"Well, write it off against your profits and charge it up to experience," said Drake, smiling. "Store this away for the future and use it if you ever need it, if you're ever running a pool of your own—which I hope you won't. It's been my golden rule and I paid a lot to learn it. It's this: If you want a secret kept, keep it yourself." He burst into a round, hearty laugh, gazing contentedly into the fire. "Wish I could see Borneman's face. Helped me a lot, Borneman did. You see, Tom," he said, with the human need of boasting a little, which allies such men rather to the child on an adventure than to the criminal, between whom they occupy an indefinable middle position, "you've come in on the drop of the curtain.
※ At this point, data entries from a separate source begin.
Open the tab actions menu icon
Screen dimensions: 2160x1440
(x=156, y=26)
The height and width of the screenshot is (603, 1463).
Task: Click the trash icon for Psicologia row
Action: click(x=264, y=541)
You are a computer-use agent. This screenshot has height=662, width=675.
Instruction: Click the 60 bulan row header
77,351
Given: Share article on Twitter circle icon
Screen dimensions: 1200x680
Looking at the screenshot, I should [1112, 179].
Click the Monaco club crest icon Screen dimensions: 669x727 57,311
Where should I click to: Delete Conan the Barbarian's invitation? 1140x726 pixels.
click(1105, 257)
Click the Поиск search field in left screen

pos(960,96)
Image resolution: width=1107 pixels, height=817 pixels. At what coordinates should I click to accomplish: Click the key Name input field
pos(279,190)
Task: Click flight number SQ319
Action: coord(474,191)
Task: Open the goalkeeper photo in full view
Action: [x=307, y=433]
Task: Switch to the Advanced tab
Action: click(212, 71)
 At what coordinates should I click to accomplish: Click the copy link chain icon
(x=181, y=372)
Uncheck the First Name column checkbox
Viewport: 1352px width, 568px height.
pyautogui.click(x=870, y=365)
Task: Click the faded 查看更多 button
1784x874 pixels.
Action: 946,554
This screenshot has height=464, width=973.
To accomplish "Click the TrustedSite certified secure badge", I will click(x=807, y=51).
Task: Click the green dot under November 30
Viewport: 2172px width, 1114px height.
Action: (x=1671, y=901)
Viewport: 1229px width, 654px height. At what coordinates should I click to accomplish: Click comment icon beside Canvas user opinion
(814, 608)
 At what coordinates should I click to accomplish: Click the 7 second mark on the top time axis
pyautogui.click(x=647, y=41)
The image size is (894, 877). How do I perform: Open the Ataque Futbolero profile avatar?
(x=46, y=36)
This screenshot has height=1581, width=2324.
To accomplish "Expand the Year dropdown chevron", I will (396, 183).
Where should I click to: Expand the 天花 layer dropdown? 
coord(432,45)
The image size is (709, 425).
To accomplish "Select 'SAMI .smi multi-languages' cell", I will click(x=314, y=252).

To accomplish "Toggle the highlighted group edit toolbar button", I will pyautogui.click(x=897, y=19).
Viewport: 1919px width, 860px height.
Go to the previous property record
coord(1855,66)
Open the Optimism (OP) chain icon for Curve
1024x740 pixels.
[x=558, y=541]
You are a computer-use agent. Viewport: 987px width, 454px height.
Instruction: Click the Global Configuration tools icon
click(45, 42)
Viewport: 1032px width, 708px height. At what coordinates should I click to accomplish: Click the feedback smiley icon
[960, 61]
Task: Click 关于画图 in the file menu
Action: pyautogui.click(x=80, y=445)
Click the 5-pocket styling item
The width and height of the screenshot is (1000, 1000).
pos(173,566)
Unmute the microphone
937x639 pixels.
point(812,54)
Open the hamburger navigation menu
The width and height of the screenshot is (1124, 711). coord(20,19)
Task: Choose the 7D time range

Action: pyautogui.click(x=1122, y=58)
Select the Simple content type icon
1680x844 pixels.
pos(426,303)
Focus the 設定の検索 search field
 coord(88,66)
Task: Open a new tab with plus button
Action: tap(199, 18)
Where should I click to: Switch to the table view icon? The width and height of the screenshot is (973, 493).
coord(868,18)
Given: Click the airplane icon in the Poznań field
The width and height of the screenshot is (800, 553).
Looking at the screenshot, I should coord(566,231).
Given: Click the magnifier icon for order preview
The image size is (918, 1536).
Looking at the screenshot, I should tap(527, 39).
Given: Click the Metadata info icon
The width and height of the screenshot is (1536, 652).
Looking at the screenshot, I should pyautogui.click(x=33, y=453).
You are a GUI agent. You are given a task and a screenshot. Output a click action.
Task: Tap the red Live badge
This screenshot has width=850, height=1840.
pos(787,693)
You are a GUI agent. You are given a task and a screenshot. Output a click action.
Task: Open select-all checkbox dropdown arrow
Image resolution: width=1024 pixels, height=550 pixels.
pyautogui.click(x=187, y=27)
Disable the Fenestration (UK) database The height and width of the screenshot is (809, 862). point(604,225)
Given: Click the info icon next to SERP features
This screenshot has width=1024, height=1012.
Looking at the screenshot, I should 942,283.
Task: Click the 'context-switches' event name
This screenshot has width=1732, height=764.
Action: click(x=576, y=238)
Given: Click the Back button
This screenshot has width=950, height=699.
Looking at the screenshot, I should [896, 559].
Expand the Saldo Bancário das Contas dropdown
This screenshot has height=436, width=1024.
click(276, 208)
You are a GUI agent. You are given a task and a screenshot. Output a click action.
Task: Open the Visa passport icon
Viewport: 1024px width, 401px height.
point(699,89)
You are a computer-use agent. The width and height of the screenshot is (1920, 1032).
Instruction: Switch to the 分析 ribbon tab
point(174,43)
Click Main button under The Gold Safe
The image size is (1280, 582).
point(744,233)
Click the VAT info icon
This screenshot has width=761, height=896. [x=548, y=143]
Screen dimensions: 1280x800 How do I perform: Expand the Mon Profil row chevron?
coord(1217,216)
You've seen the finale of something that'll set Wall Street stewing for years to come. Yes, by George, it's the biggest bit of manipulation by a single operator yet! And look at the crowd I tricked—the inner gang, the crême de la crême, Tom—exactly that!"
"I don't understand it," said Bojo, as Drake began to smile, reflecting over remembered details. He himself understood only confusedly the events which had been whirling about him.
"Tom, the crowd had figured me out for a trimming," said Drake, gleefully, caressing his chin. "They thought the time had come to trim old Drake. You see, they calculated I was loaded up with stocks, crowded to busting and ready to squeal at the slightest squeeze. Now getting rich on paper is one thing and getting rich in the bank's another. Any one can corner anything—but it's all-fired different to get Mr. Fly to come down to your parlor and take some stock after you've got it where you want it. That's what they figured. Dan Drake was loaded to the sky with stocks that looked almighty good on the quotation column, but darned hard to swap for cold, hard cash. That's what they figured, and the strange part about it is they were right.
"But—there's always a but—they hadn't reckoned on the fact that Mr. Me was expecting just what they'd figured out. That's what I told you was the secret of the game—any game—think the way the other man thinks, and then think two jumps ahead of him. Now if I was reasonably sure a certain powerful gang was going to put stocks down, and put them down hard, I might look around to see how that could benefit me at one end while it was annoying me, almightily annoying me, at the other. Now when them coyotes get to juggling stocks they always like to juggle stock they know about—something with a nice little pink ribbon to it, with a president and board of directors on the other end, that'll wriggle in the right direction when the coyotes pull the string.
"Now I'd been particularly hankering after Pittsburgh & New Orleans for quite a while. It was good in their old Southern system, but it looked mighty better outside of it. In independent hands it could stir up a lot of trouble; sort of like a plain daughter in a rich man's house—no one notices her until she runs off with the chauffeur. That was my idea. Only Pittsburgh was high. But—again the but—if some particular breed of coyote would be obliging enough to run it down along with a lot of other properties on the market, I might pitch in and help them force it down to where I could pick up what I wanted from the bargain counter. See?"
"But you sold openly," said Bojo, amazed.
"Exactly. Sold it where they could see it and bought it back twice over, ten times over, where they couldn't. Very simple process. All great processes are simple, and it never dawned on those monumental intelligences that they were fetchin' and carryin' for yours truly until they woke up at six o'clock to-day to find while they were scrambling in the dark, the chauffeur had run off with Miss Pittsburgh!"
He turned and walked to the table desk, motioning to Bojo.
"Come over here, look at it." He held out a check for ten million dollars. "You don't see one of those fellows very often. Great man, Gunther. When he's got to act he doesn't waste time. Right to the point. 'We are satisfied you have control. What's your terms?' 'Ten millions and what the stock cost me.' 'We accept your terms,' Great man, Gunther. Suppose I might have added another million, but it wouldn't have sounded as well, would it? Something rather nice about costs and ten million!"
As he spoke, he had drawn out his check-book and filled out a check to Bojo.